→ To-do item
Rewrite only the lines starting with the one containing "This screenshot has width=1806, height=966." and going on through the one containing "timeline-step-delivered: Zugestellt ETA is", swapping "Find the location of" for "Locate" and leaving everything else as it is.
-*-*-
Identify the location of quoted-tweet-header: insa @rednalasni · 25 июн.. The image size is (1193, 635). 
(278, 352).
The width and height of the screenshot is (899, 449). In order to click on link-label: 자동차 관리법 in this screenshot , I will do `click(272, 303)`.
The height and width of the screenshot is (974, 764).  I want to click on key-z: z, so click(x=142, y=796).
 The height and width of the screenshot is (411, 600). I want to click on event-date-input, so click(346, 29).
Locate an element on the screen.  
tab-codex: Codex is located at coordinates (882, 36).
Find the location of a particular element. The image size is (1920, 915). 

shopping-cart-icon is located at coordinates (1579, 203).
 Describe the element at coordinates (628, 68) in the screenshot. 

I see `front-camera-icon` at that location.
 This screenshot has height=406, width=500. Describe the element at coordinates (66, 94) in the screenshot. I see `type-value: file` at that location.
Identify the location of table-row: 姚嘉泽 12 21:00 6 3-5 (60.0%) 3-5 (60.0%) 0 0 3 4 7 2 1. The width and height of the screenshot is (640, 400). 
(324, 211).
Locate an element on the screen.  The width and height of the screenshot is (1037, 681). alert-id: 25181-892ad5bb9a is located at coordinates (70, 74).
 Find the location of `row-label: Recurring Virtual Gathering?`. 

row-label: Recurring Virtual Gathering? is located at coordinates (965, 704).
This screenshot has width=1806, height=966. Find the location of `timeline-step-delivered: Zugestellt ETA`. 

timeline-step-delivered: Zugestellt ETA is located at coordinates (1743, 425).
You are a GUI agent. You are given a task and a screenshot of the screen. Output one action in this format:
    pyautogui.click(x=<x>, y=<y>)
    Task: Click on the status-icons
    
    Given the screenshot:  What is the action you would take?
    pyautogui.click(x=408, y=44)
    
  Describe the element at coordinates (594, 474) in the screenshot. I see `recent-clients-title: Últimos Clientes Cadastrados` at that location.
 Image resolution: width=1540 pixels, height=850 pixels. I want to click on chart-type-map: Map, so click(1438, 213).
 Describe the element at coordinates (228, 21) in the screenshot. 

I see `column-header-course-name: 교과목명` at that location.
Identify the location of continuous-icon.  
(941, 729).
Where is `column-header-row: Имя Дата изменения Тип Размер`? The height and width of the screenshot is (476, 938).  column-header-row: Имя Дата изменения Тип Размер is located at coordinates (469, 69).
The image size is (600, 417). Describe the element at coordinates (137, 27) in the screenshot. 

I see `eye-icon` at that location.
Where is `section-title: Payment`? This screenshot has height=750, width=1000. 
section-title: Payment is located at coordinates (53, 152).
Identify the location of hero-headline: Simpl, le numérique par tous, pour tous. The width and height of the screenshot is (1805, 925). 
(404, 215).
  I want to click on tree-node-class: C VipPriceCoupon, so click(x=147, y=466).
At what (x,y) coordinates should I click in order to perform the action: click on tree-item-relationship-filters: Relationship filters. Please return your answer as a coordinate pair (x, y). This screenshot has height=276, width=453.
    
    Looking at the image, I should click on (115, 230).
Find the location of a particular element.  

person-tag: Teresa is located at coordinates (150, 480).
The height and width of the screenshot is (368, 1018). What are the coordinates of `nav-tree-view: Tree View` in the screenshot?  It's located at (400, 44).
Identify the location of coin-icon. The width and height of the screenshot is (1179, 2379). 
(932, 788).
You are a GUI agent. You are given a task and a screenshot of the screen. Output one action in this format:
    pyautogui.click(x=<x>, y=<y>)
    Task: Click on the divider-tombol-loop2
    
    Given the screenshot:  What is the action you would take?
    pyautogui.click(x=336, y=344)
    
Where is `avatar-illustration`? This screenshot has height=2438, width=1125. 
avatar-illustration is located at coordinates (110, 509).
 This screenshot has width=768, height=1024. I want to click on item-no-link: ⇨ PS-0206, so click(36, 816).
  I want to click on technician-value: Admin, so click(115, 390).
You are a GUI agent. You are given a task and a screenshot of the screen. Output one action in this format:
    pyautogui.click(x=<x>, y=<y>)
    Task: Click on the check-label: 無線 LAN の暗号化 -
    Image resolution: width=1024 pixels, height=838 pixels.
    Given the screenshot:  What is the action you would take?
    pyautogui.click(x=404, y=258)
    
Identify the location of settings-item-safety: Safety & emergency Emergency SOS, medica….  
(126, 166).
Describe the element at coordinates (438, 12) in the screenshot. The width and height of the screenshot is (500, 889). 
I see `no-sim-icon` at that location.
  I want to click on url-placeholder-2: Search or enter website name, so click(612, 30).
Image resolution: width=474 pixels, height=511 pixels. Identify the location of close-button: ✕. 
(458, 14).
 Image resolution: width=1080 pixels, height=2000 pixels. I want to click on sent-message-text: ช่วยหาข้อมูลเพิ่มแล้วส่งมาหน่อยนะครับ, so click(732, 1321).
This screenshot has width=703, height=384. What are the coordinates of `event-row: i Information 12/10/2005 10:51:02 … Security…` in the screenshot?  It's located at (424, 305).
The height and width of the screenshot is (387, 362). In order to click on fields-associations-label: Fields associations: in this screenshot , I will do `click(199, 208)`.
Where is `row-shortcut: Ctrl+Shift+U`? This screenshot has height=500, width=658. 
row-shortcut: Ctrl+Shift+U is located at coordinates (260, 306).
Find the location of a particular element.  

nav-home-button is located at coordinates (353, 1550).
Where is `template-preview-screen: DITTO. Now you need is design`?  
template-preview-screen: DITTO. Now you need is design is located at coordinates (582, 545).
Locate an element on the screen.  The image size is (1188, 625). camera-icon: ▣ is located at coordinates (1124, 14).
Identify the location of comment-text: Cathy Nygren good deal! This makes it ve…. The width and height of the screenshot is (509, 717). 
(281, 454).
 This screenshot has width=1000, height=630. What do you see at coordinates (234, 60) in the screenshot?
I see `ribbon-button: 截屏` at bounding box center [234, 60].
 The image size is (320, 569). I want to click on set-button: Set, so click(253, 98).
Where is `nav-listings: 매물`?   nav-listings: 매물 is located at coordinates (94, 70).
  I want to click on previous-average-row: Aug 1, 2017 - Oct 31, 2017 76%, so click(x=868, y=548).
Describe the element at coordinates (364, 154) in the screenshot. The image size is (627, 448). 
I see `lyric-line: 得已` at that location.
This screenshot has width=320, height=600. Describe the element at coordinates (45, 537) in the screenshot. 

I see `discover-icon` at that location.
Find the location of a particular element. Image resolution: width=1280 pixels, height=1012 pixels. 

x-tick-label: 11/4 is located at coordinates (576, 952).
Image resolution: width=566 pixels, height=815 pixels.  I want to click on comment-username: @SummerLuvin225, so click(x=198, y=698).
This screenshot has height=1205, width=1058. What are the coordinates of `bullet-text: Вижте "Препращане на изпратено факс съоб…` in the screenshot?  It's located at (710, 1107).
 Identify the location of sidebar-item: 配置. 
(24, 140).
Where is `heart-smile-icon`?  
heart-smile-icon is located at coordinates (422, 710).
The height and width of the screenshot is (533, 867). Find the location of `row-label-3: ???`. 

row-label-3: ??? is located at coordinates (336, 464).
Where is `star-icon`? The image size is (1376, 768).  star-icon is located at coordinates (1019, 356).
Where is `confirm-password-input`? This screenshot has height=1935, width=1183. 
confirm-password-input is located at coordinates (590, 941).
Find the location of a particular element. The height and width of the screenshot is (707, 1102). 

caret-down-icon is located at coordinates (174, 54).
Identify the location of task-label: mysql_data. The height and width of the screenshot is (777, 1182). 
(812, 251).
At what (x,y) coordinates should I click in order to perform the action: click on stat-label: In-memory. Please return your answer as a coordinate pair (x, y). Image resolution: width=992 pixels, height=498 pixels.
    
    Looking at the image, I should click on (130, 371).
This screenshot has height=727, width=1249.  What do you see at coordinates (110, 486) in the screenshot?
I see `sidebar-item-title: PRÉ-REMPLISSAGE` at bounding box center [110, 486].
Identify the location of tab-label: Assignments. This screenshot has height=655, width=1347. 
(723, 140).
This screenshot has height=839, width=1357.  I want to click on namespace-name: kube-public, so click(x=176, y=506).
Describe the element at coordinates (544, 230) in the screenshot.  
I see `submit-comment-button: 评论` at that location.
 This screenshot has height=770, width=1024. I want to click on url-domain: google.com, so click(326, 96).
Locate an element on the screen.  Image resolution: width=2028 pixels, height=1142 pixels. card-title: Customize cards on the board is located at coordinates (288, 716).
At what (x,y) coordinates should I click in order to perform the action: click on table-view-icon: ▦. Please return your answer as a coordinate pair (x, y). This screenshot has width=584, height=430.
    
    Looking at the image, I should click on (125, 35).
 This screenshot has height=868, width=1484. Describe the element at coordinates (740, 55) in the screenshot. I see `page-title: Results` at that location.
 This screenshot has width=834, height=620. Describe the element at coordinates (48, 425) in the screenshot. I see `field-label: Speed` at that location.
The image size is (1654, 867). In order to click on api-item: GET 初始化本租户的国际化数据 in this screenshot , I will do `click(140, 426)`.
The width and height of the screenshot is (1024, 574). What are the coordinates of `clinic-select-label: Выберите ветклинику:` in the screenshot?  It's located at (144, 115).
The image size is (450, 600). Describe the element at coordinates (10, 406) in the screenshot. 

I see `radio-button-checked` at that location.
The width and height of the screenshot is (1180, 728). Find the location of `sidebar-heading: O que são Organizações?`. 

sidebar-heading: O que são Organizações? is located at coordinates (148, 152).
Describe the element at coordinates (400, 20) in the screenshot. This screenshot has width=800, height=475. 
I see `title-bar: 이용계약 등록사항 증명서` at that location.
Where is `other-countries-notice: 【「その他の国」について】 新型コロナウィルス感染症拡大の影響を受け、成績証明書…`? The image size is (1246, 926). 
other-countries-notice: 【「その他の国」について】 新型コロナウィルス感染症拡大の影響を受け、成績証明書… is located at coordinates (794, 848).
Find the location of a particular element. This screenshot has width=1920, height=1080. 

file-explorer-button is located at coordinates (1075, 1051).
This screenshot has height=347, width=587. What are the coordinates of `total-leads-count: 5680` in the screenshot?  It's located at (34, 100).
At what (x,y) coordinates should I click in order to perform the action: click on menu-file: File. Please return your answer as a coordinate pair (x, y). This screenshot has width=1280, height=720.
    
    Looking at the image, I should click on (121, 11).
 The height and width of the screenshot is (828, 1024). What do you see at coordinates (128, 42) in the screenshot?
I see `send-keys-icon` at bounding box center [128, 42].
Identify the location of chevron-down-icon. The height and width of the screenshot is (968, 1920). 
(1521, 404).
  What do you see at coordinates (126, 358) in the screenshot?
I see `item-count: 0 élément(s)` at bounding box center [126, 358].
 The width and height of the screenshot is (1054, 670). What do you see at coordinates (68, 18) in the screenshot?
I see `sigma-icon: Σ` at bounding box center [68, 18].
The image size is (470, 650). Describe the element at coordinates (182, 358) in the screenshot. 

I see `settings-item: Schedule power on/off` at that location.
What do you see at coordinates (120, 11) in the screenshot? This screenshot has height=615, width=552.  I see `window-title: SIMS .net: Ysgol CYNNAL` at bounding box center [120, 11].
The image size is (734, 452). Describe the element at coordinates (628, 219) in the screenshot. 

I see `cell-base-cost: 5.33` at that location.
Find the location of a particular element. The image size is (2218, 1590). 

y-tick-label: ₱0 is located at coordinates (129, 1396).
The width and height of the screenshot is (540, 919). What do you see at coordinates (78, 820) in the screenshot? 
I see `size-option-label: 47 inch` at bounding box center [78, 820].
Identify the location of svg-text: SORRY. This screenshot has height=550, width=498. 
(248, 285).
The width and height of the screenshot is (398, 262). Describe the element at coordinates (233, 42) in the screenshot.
-*-*-
→ Result
This screenshot has width=1806, height=966. Locate `timeline-step-delivered: Zugestellt ETA`. 

timeline-step-delivered: Zugestellt ETA is located at coordinates (1743, 425).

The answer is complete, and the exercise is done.